The inquest into Litvinenko’s death has been postponed until October 2013 to let the coroner gather more evidence. Berezovsky would have been a key witness in the hearings.

“The Litvinenko case damaged Russian-British relations like nothing else,” said Vyacheslav Nikonov, president of Moscow-based Politika Foundation. Anthony Brenton, British ambassador to Russia from 2004 to 2008, says that Berezovsky was a big issue, as “Russia was very keen to see him extradited. They didn’t manage to persuade a British judge to extradite him, even though they tried a few times.”

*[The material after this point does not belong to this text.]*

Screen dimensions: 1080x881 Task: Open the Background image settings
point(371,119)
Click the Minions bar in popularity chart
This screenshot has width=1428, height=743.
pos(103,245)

More than Berezovsky’s opposition to Putin and potential influence over British policy towards Russia, the Litvinenko affair will continue to cast a long shadow over UK-Russian relations, a close associate of Berezovsky’s said.

“Berezovsky didn’t have so much influence in Britain, and certainly didn’t have access to British ministers,” the associate said. “Even close business friends such as Rupert Murdoch were not interested in taking part in his political fight with the Kremlin.”

Putin’s spokesman Dmitry Peskov said last week that Berezovsky had recently written a private to Putin, expressing his wish to return to Russia.

Sergei Markov, a political analyst close to the Kremlin, says that Britain “took an openly unfriendly stand refusing to deliver Berezovsky to Russia in spite of Russia’s repeated claims.”

The death of Berezovsky represents a chance for Britain to turn a new leaf and show it no longer “supports people only because they’re at odds with the Russian government,” Markov said.

James Sherr, Associate Fellow at London-based think tank Chatham House, said that while Berezovsky was “a negative factor,” he was also used as a bogeyman by the Kremlin. “It suited the interests of Putin and others to be able to point to him as an orchestrator of disruption and opposition in Russia from abroad … [but] Berezovsky's influence, in my view, was always overrated and it has been progressively declining.”

But Sherr said it would be “premature to say relations will improve” as the “broader issue” of human rights in Russia “is not going away.”

Brenton said that as “Berezovsky was a major opponent of Putin’s, relations may well get better – although to some extent this has already happened. Trade relations are now very good with Russia, and Foreign Secretary William Hague gets on well with his counterpart, Sergei Lavrov. Hopefully, life moves on.”